Ein weiteres Problem, das mir während meines Aufenthalts in Namibia auffiel und das ich auch aus anderen Ländern kenne, ist das begrenzte Wissen des Fachpersonals über bestimmte Diagnosen, insbesondere bei Kindern mit Zerebralparese (CP). Dieses Defizit führt häufig zu unklaren Diagnosen und mangelnder Aufklärung, sodass viele Familien nicht verstehen, was mit ihrem Kind „los“ ist oder wie sie es bestmöglich unterstützen können.
Diese Erfahrungen haben mir einmal mehr vor Augen geführt, wie essentiell es ist, die Fachkompetenz des medizinischen Personals zu stärken.
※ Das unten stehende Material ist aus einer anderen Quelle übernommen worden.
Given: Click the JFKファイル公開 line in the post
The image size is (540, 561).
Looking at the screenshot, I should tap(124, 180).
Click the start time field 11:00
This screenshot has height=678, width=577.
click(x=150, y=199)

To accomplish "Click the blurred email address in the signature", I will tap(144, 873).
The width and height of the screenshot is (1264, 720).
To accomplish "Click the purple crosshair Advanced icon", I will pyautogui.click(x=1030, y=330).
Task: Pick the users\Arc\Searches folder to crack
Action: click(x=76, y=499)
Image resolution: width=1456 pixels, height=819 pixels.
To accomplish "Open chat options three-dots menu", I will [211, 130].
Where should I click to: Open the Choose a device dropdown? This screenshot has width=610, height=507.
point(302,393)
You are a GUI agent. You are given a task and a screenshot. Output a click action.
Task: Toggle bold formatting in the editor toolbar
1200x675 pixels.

Eine bessere Ausbildung und regelmässige Fortbildungen sind notwendig, um das Wissen über spezifische Diagnosen zu erweitern.
Darüber hinaus ist es entscheidend, die Aufklärung der Familien zu verstärken. Eltern und Angehörige benötigen klare Informationen und konkrete Anleitungen, um effektive Unterstützung leisten zu können. Dies gelingt am besten, indem die Familien in ihrem Wohn- und Lebensumfeld besucht werden. Dadurch lässt sich die Gemeinschaft sensibilisieren und die Integration von Familien mit Kindern und Jugendlichen, die körperliche und/oder geistige Behinderungen haben, fördern. So kann ihnen im sozialen und Gesundheitssystem die bestmögliche Unterstützung zuteilwerden. Eine gezielte Aufklärung kann entscheidend dazu beitragen, das Verständnis für die Erkrankungen zu verbessern, was nicht nur den Betroffenen, sondern auch deren Familien eine höhere Lebensqualität und eine bessere Integration in die Gesellschaft ermöglicht.
Trotz der Herausforderungen, die ich während meiner Zeit in Namibia beobachten konnte, bleibt die Arbeit mit diesen Kindern für mich eine bereichernde und bedeutende Aufgabe. Jedes Kind hat das Potenzial, und es ist eine Herzensangelegenheit, ihnen und ihren Familien dabei zu helfen, die bestmögliche Unterstützung zu erhalten. Ich bin fest davon überzeugt, dass durch einen ganzheitlichen Ansatz, der sowohl die Fachkompetenz des Personals als auch die Aufklärung der Familien berücksichtigt, wir dazu beitragen können, die Lebensqualität der betroffenen Kinder erheblich zu verbessern.
Meine Zeit in Namibia hat mir verdeutlicht, dass es notwendig ist, innovative Ansätze zu entwickeln, die die Bedürfnisse von Kindern mit Behinderungen und ihren Familien besser berücksichtigen. Es ist mein Wunsch, dass durch verstärkte Zusammenarbeit und Sensibilisierung in der Gemeinschaft eine breitere Akzeptanz und Integration erreicht werden kann.